В тишине я внесла полученную информацию в компьютер. Электронный учет у нас появился совсем недавно, и я все еще не совсем уверенно управлялась с системой. Глаза Азара напряженно следили за моими руками; я одним пальцем стучала по клавиатуре, сама стесняясь своей неопытности. Смена подходила к концу, но, несмотря на усталость, я хотела побольше разузнать об Азаре. Он явно не мог смириться с мыслью, что оказался в тюрьме.
– У вас есть семья? – спросила я.
Он глубоко вздохнул.
– У меня прелестная невеста. И любящая семья. Моя мама… – голос его задрожал и оборвался. – Моя мама очень мной разочарована. Она считает, что я виновен. Говорит, что не может понять, почему я пошел на мошенничество, когда у нас и так сколько угодно денег.
В попытке сдержать слезы он поднял глаза к крошечному зарешеченному окошку и уставился в него, наверняка представляя себе свободную жизнь по ту сторону. Потом повернулся ко мне.

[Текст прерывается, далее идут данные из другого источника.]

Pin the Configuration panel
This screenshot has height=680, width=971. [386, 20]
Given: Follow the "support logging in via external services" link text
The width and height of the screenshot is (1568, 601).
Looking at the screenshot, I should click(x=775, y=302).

– Видите ли, я из очень богатой семьи. У нас компании и собственность по всему миру.
Значит, я правильно угадала. Похоже, преступление было очень серьезное, раз ему отказали в залоге (у него явно имелось достаточно средств, чтобы заплатить).
– Ну, надеюсь, они скоро приедут вас навестить.
Азар кивнул.
– Не знаю только, как встречусь с мамой. Если уж она что-то решила, переубедить почти невозможно.
Я кивнула юноше в ответ.
– Не представляю, как смогу жить без Ясмин.
Голос его снова сорвался.
– Вашей невесты?
– Она такая красавица! – воскликнул он и потянулся к мешку, где, очевидно, лежало ее фото.
Но стоило ему извлечь несколько фотографий, как охранник, дежуривший снаружи, просунул голову в кабинет.
– У нас срочный вызов, док, вас хотят видеть.
Я извиняющимся взглядом посмотрела на Азара, которого охранник тем временем поднял со стула.
– Пошевеливайся! – грубовато скомандовал он.
Это был один из крепышей, которые некоторое время назад усмиряли раскричавшегося заключенного. Азар опять запаниковал.
– Все будет в порядке. Если разволнуетесь, старайтесь делать глубокие вдохи, – посоветовала я, пока его уводили.
В дверях Азар еще раз оглянулся.
– Спокойно! – одними губами произнесла я.
В следующее мгновение он исчез. Но я знала, что из-за диабета и срока, что он будет дожидаться приговора, мы с ним наверняка еще не раз увидимся, отчего стало спокойнее, поскольку я успела проникнуться к нему симпатией.